Directed by Geoffrey Wright [Other horror films: N/A]
For a long time, this movie would always come to mind when I thought of my favorite post-Scream slashers, and while others that also made the list have dropped down in my appreciation (such as Urban Legend and Valentine), Cherry Falls is still a movie I have a decent amount of fun with.
Certainly the idea alone is worth it – a mysterious killer going around and killing only virgins. I think a decent amount more could have been down with this outline, and I don’t disagree with the idea that, more often than not, Cherry Falls fails to really follow through on the more potentially sleazy moments (though, to be fair, what post-Scream slashers didn’t?), but even so, the basic plot is fun.
What really adds to this is the mystery behind the killer. Past a certain point, it may be somewhat obvious who the killer is, but I definitely find the backstory quite compelling and pretty sympathetic, and brings to mind Hello Mary Lou: Prom Night II with a secret being held by some of the adults of the film. Somewhat related, I did feel somewhat sour about the conclusion, as the lie is continued as opposed to revealed, so not all is perfect.

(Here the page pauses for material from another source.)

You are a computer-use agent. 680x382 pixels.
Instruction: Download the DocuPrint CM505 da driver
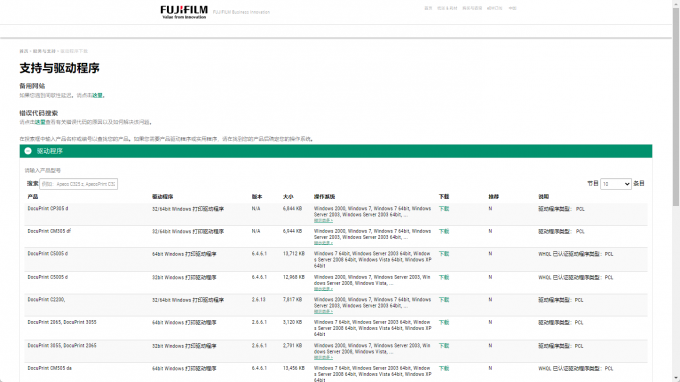click(444, 368)
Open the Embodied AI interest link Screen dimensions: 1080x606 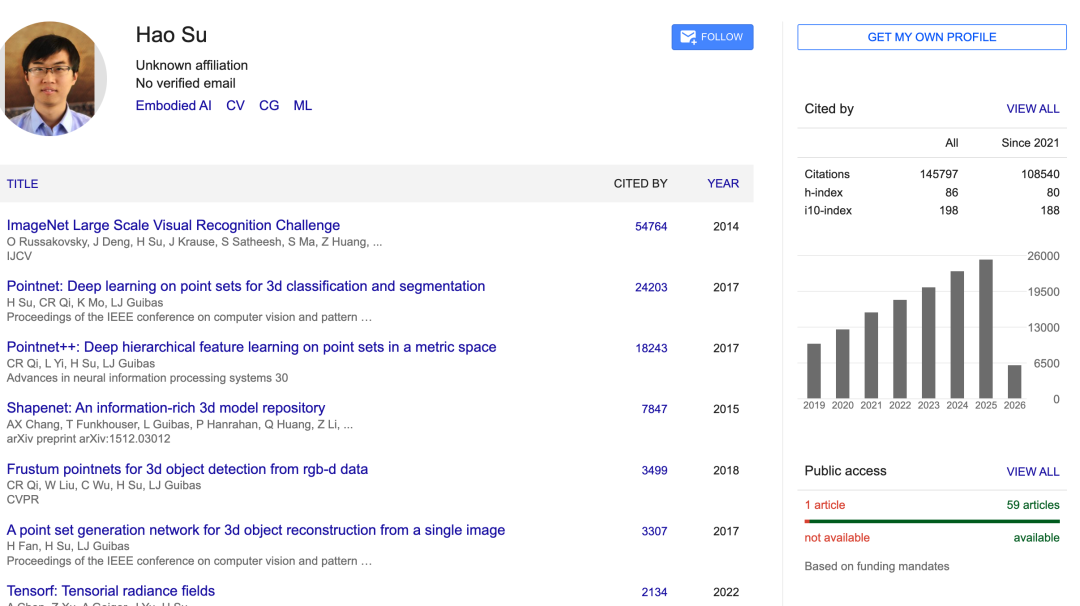coord(173,105)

Brittany Murphy (Deadline, Across the Hall, The Prophecy II, Something Wicked) isn’t a name I really know, but I do quite love her as the central character. She has a great look to her, and I find her spunky attitude admirable. Alas, she died young in 2009, which I find a shame. Playing her father is Michael Biehn (Aliens, The Seventh Sign, Bereavement, The Insatiable, Psych:9, She Rises), who may come across a bit generic at times, but he seems suitable enough, and I have no complaints.
Though he didn’t have a lot to do, I did find Keram Malicki-Sánchez’s (Texas Chainsaw 3D) performance pretty fun, and he seemed pretty chill with Brittany Murphy. Perhaps most enjoyable is mild-mannered teacher Jay Mohr (The Orchard), who I don’t know outside of this movie, but ends up being a lot of fun, and he comes across as one of those teachers and mentors that won’t soon be forgotten.
The violence throughout the film does feel a bit muted (in much the same way the nudity does – mean, seriously, during that giant “orgy,” there’s not one topless woman?), but because the mystery and characters are all pretty solid, that doesn’t bother me as much as it did in films like Urban Legend or Valentine. Plus, Biehn’s awkward conversation with his daughter, Murphy, about whether or not she’s a virgin is so horrendous it makes up for any other faults the movie might have.
Cherry Falls seems to have largely fallen under the radar as far as post-Scream slashers go, and I really think it’s a shame, as I certainly find aspects of it better than more well-known films such as the aforementioned Urban Legend and Valentine. Does Cherry Falls feel a little, for lack of a better word, cheap, at times? Maybe, but at least it’s fun, and save some complaints about the ending and that final befuddling scene of the waterfall, I’ve always enjoyed this, and likely will into the foreseeable future.